Tuesday, December 9, 2008

Melo’s Market a Popular Shopping and Hangout Spot for Dominicans


By Abe Scherzer

It’s always busy at the cash register at Melo’s Market. Kids weigh whether to buy Snickers or Jaw Breakers, and adults scratch out lottery tickets or gossip about baseball. No one is in any hurry to leave. And if it seems like they’re all family, that’s because they are – if not by blood by nationality.


Angel Cronosco works at Melo’s with his aunt, who owns the business. Cronosco says the market has served the neighborhood’s large Dominican population for over 30 years.

“Over in Brookline, you have to have products white people will buy,” says Cronosoco, 21. “Here, you’ve got to have products for Dominicans.”

Dominicans were the second most populous Latino group in Massachusetts with 74,499 people, according to U.S. Census Bureau data in 2004. Boston had the fourth most Dominicans of any metropolitan area in the country with 39,063 people, according to U.S. Census Bureau data in 2000. U.S. Census Bureau data from 2000 also shows that 23 percent of people in Jamaica Plain are Hispanic.

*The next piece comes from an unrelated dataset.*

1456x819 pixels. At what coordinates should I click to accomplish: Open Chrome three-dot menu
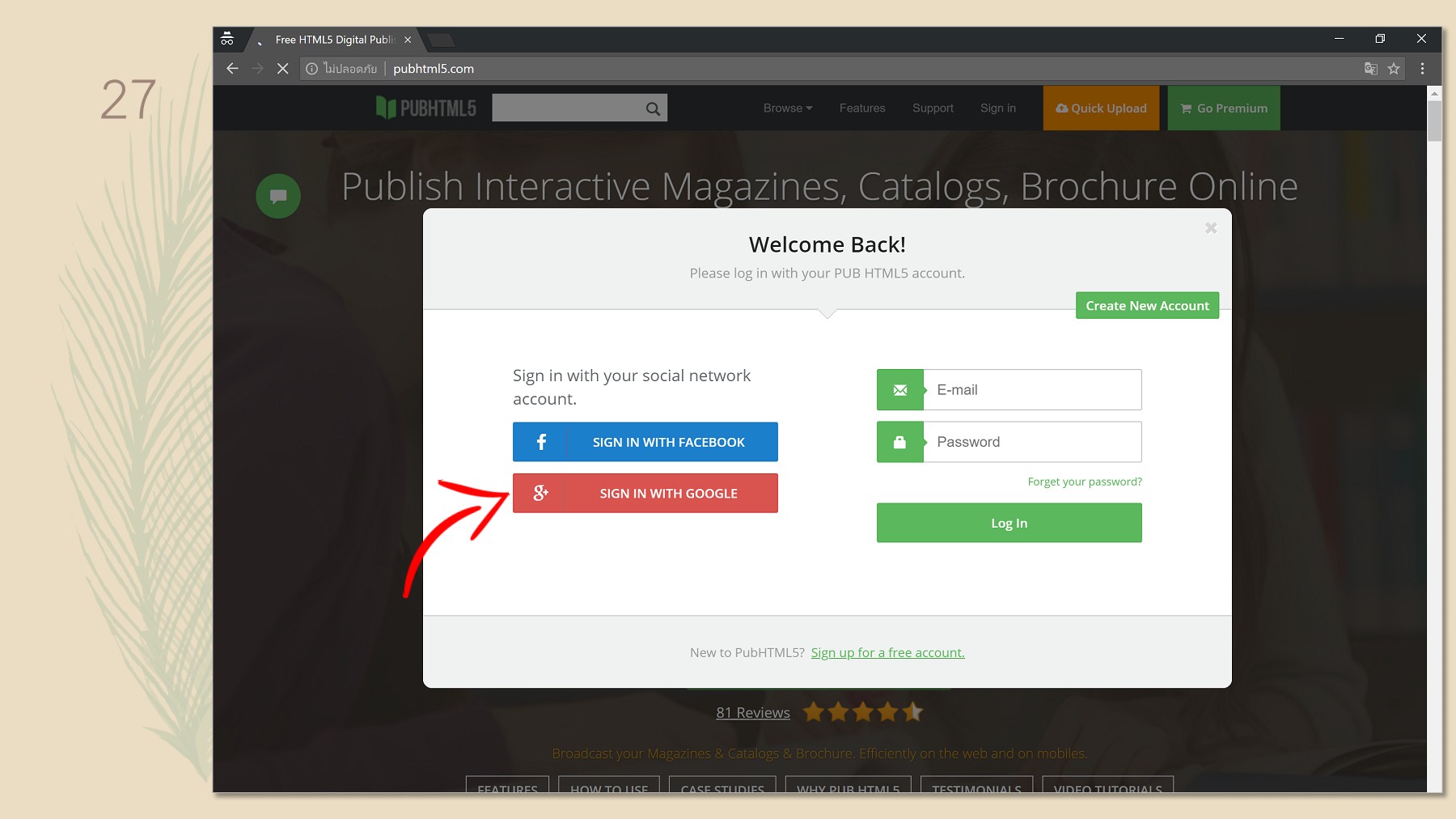pos(1422,69)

Melo’s employees are proud of their roots. Dominican pesos are proudly taped on the cashier’s desk. Raggaeton music blares from a boom box to which Angel’s aunt unabashedly gyrates behind the cashier’s desk.

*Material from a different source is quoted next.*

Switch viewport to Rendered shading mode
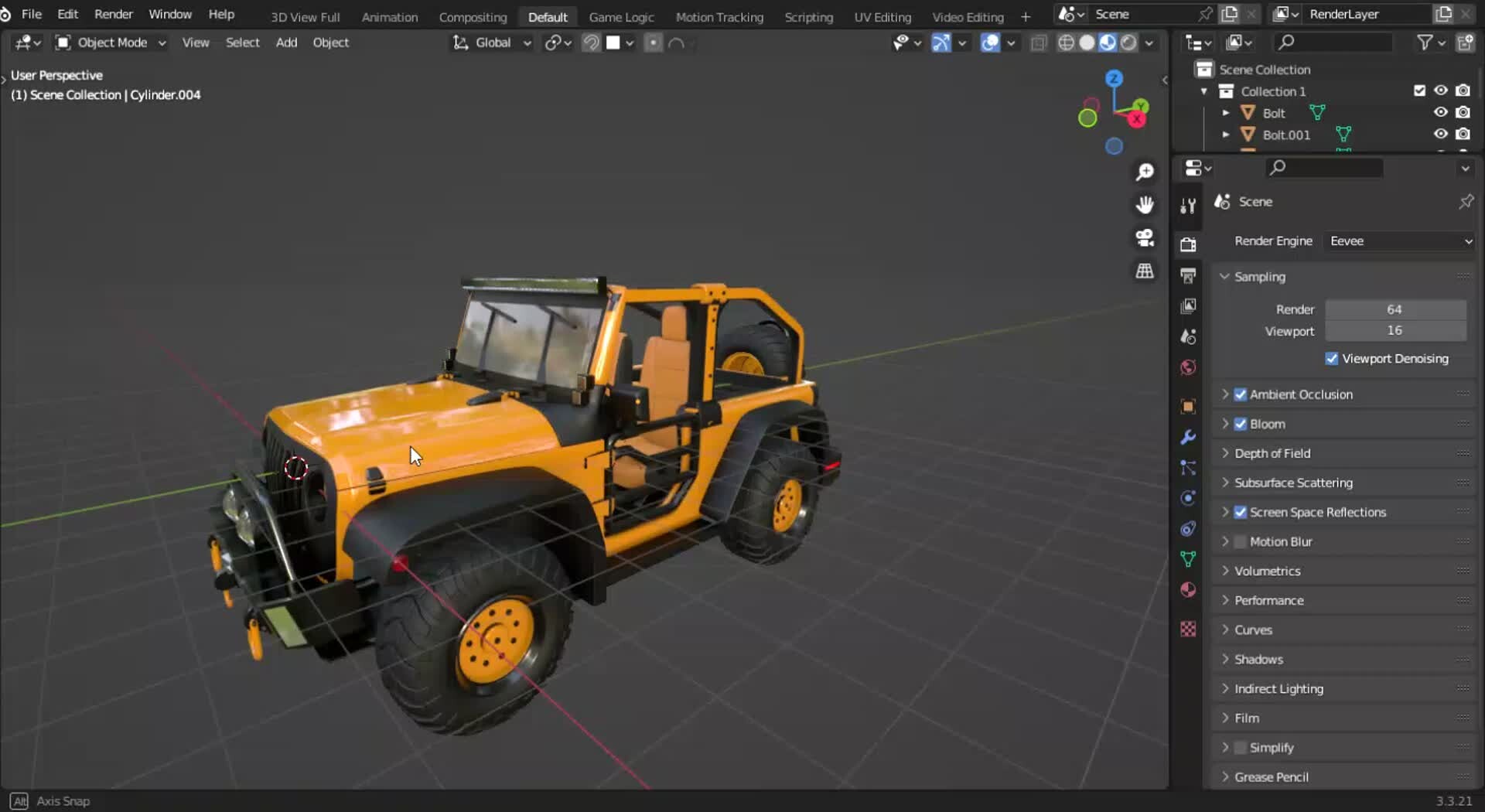Screen dimensions: 1485x812 coord(1127,43)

There are over-ripe bananas on the shelves. The aisles are full of varieties of cornmeal, beans and hot sauce. A back wall is lined with candles adorned with the image of Christ.

Cronosco describes his journey from his native Santiago.

“Me and my four brothers came to Jamaica Plain when I was 9 years old,” he says.

Cronosco and his brothers legally immigrated to the United States after his parents and their siblings immigrated illegally.

“Some went through Mexico, others took boats over.”

Cronosco says he feels fortunate to be an U.S. citizen, and to be able to expand his family in the United States.

“Because of the opportunity our older generation gave us, me and my brother’s kids will be born American citizens,” Cronosco says. “It’s all about looking for the American dream.”